U.S. District Judge George Wu wrote that S&W Atlas Iron & Metal Co., adjacent to Jordan High School in Los Angeles, has apparently been operating “over the course of months, years, and even decades,” so the request for an emergency hearing is inappropriate.
The LAUSD filed a negligence suit in Los Angeles federal court Monday seeking to recover damages and costs incurred in response to what it claims are hazardous substances and waste migrating from the S&W Atlas facility onto the high school site.
A message left with the company after regular business hours was not immediately answered.
The district sought a temporary restraining order requiring Atlas to stop launching alleged “dangerous projectiles and metallic dust” into the Jordan High campus, and abate what it calls “loud noises and vibrations” emanating from the salvage yard.
“Atlas has done little to stop, control, or address the hazardous contamination, accumulated wastewater, toxic fumes and smoke, and noise pollution, among other things, that have emanated, and continue to emanate, from the Atlas site,” the LAUSD alleges.

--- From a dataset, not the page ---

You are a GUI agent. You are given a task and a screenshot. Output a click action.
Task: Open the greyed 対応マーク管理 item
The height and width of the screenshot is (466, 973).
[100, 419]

Jordan High “hosts young students, teachers, employees, staff, and parents, many of whom regularly spend at least eight hours a day at the school,” according to the complaint. “The contamination migrating from the Atlas site is, therefore, of particular concern because of the exposure and risks that it poses to the school site’s sensitive population. The young children who attend Jordan High School are a particularly vulnerable population that is currently being exposed to adverse health conditions created by Atlas’ disregard for the health and safety impacts on the surrounding schools and residences.”
Two of Atlas’ property boundary lines are immediately adjacent to the campus, and a wall separates the two parcels, according to the LAUSD.
In addition, the district alleges that the recycling plant causes “a serious public health hazard by its failure to maintain required drainage to prevent seepage of potentially contaminated water.”
In 2002, an explosion propelled pieces of sharp metal onto the school site, and months later, a second explosion occurred from a live round of a military shell brought to Atlas with other military waste for recycling purposes, the suit contends.
“The shell exploded while being dismantled and shrapnel from the round was propelled over the shared fence onto the school’s athletic field,” the school district alleges.